As is explicitly stated in the Article [which includes the front page article and the S20 article] the consecutive defeats were on the international tennis circuit. It is denied that the Article is capable of being understood to refer to all professional matches played by the Claimant over the period in question. The Article refers to the Claimant playing other matches on the Spanish national tour, which is in obvious contrast to the international tennis circuit. ”

4.2

Even if it is permissible for the Claimant to limit the Article to the words on the front page, which is denied, it is still apparent from the references to “ranked as the worst professional tennis player in the world”, and the “circuit” that the consecutive defeats were not in every professional match played by the Claimant, but only those on the international professional circuit and/or capable of contributing to a world ranking.

4.3

It is denied that the Article conveys the impression that the Claimant is objectively the worst professional tennis player in the world in terms of his playing skills or that this can be “proved”. It is obvious that the categorisation of the Claimant as the world’s worst arises simply from his record of 54 consecutive defeats.”

103.

In his Reply, it is said by the Claimant first that the front page article and S20 article should be read separately, and the front page article makes no mention of “the Spanish tournaments” or “the international professional circuit”. But that even if the articles are read together:

“7… the use of those phrases [“the Spanish tournaments” or “the international professional circuit”] in the [S20 article] is not such as to neutralise or diminish the sting of the [front page article]

8.

…It is not, as alleged, “apparent” that the [front page article] was referring only to matches played on the “international tennis circuit” or to those “capable of contributing to world ranking” whether those terms are given their natural and ordinary meanings or [a narrower, innuendo meaning]…

9…The phrase “world’s worst” which appeared in the headline to the [front page article] (and also, should it be relevant, in the headline to the [S20 article]) was presented without qualification, or in quotation marks, or in any other way which might indicate to the reader that it was anything other than an objective fact. The [front page article] stated expressly that the Claimant was “ranked” as the worst professional tennis player in the world, thereby indicating an independent and objective assessment.”

104.

Whatever the precise words used to characterise the parties’ respective cases, for the purpose of this application it seems to me to be important to focus on the real differences between the parties. When that is done it is quite plain in my view that there are in fact two essential and narrow points of difference between the Claimant and the Defendant which are central to the dispute between them (both on meaning and on justification).

> _Data excerpt_
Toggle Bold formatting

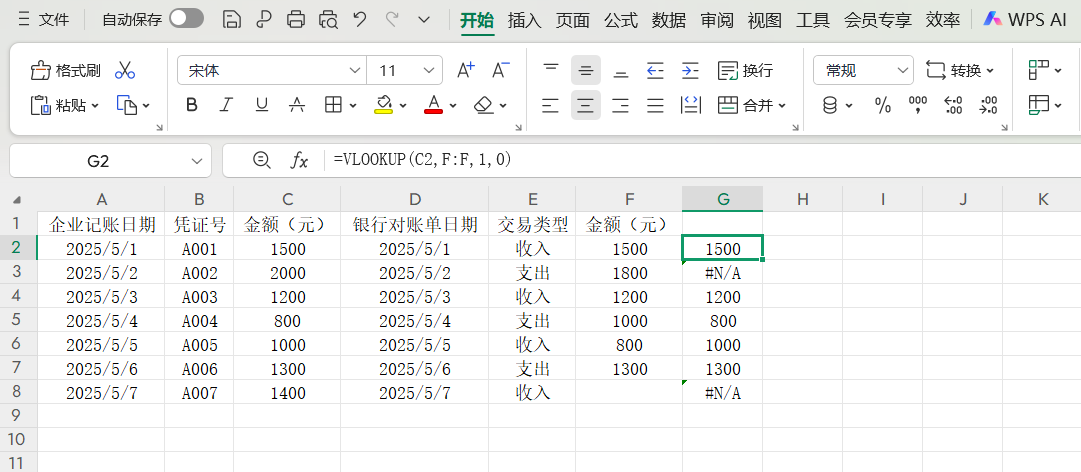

> _Set tasks_
a) In the tennis libel judgment, how many consecutive defeats does the Defendant say the Claimant's label as the world's worst comes from?
b) Echo a passage of the tennis libel judgment word for word, beginning at the words "Whatever the precise" and stopping after the words "and on justification).".
c) Write what comes next in the tennis libel judgment, picking up right after its final sentence.

> _The results_
a) 54 consecutive defeats.

b)
Whatever the precise words used to characterise the parties’ respective cases, for the purpose of this application it seems to me to be important to focus on the real differences between the parties. When that is done it is quite plain in my view that there are in fact two essential and narrow points of difference between the Claimant and the Defendant which are central to the dispute between them (both on meaning and on justification).

c)
105.

First, do the articles suggest - or are they capable of suggesting at this stage - that the Claimant’s run of 54 losses represented the whole of his professional record. Are they therefore capable of suggesting that the run of consecutive losses by the Claimant comprised the only professional matches he had ever played, and that he had never won any professional match until his victory against Arzhang Derakshani?

106.

There is no doubt it seems to me that this is the real nub of the Claimant’s complaint (even though, as I have already said, it is not very clear from the meaning formulated in paragraph 4 of the Particulars of Claim). Hence the repeated complaints made by or on behalf of the Claimant in the correspondence, the pleadings, in his evidence and in the written and oral submissions that the Defendant failed to take account of his record of wins on the Spanish tour, and that these were professional matches.

107.

Second, are the articles capable of suggesting that literally, objectively, and verifiably, the Claimant is the world’s worst tennis professional?

108.

In my view the ordinary sensible reader reading both articles could not draw the conclusion from what is said that the Claimant’s run of 54 losses represented the whole of his professional record.

109.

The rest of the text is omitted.